You came to my website and attacked me personally. This is what really gets me. I didn't ask you for your opinion on what kind of a person I am. Do I think that pregnant vegans are taking serious health risks for their unborn children by not eating animal products? Yes. Do I go find their blogs and tell them that? NO! That is completely disrespectful and inappropriate. Women should support each other as mothers, not tear each other down. You don't have to agree with someone to respect their right to make their own decision.

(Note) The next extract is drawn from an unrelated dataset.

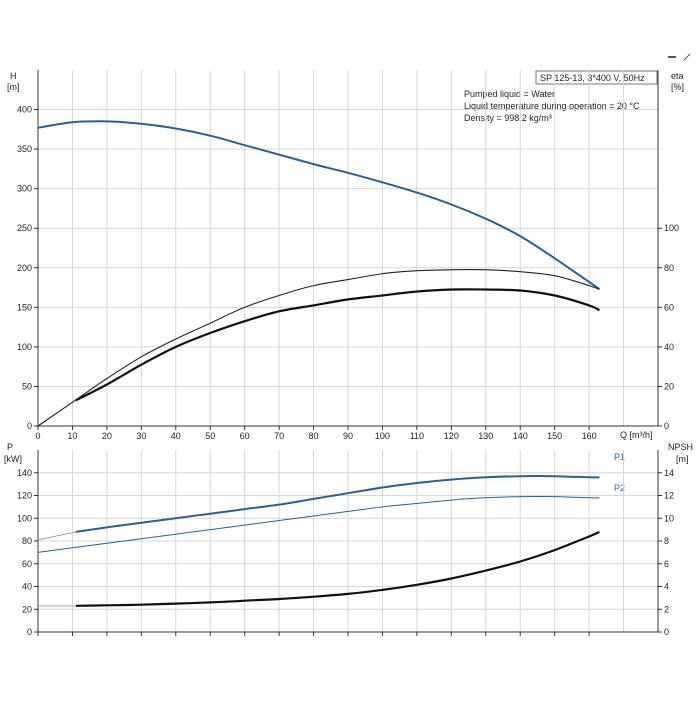 This screenshot has height=705, width=700. What do you see at coordinates (452, 436) in the screenshot?
I see `x-tick-label: 120` at bounding box center [452, 436].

And what do I have to lose by complying with whatever the medical establishment tells me? I'll tell you, because I already lost two babies. I got sick of them shrugging their shoulders and telling me there must have been some genetic defect. I did my own fucking research and found out that I miscarried because I am celiac. I strictly cut out gluten and ate Paleo for a year and a half, and I got myself strong and healthy with exercise and lifestyle changes. Then I got pregnant right away, and I've had an extremely healthy pregnancy with absolutely no sign of problems. If I had continued to listen to the medical establishment, I would have continued to eat a grain-laden, low fat diet, I would have been overweight, suffering from gastrointestinal problems, pre-arthritic knee pain and migraines, I would have gone through expensive and invasive fertility testing and treatments, and I would have continued to lose babies.
Everyone needs to stand up for his or her own health and well being. Do not be bullied. Do not be judged.